Exercise details -> Going from the line that contains "Instruction: Click the Add Media button" through the last line of the records, set down each line again exactly, both included, with pictures left out.

Provided material ->
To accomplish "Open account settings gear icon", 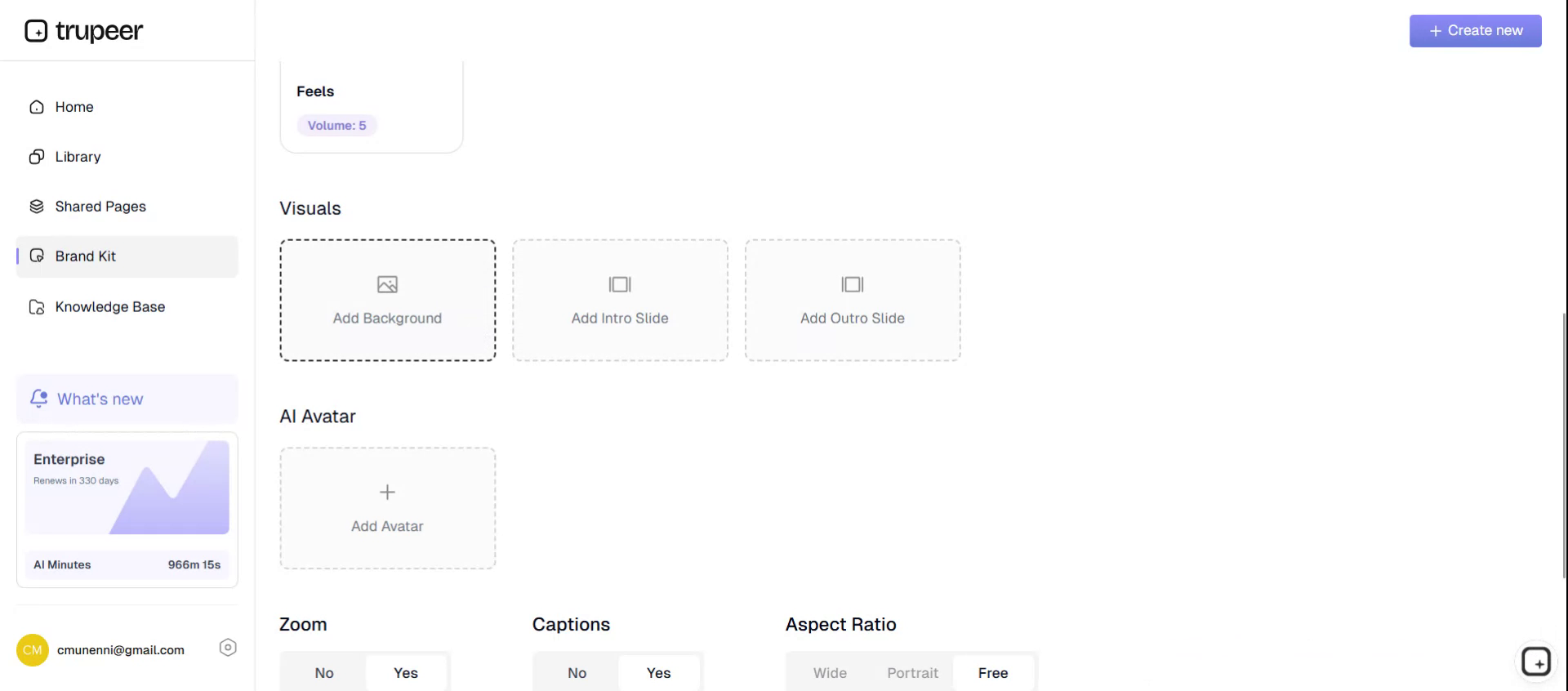I will click(x=228, y=648).
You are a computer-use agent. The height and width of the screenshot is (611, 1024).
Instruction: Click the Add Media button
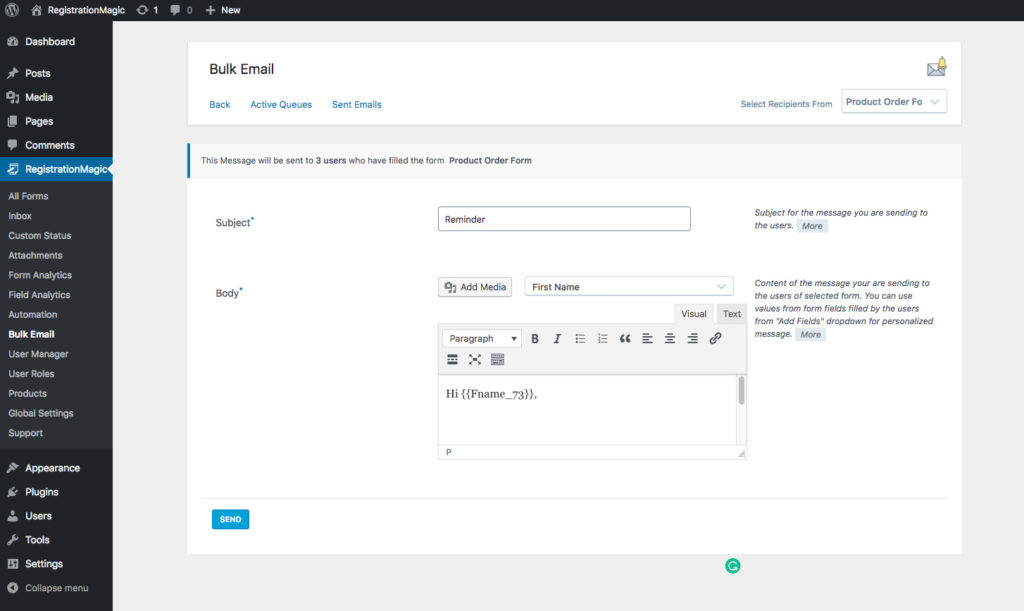pyautogui.click(x=475, y=287)
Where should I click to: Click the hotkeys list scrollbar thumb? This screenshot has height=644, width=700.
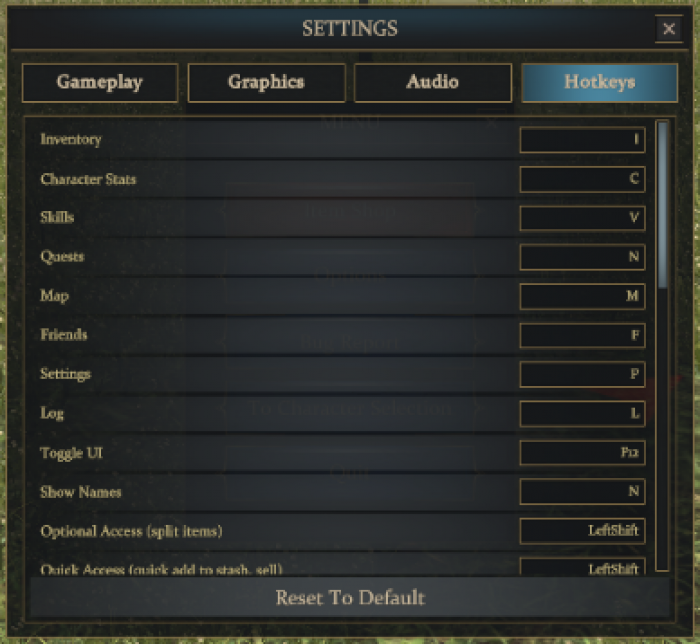point(662,205)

Response area ->
Instruction: Click the Add Media button
pyautogui.click(x=475, y=287)
Where should I click to: Click the hotkeys list scrollbar thumb? This screenshot has height=644, width=700.
point(662,205)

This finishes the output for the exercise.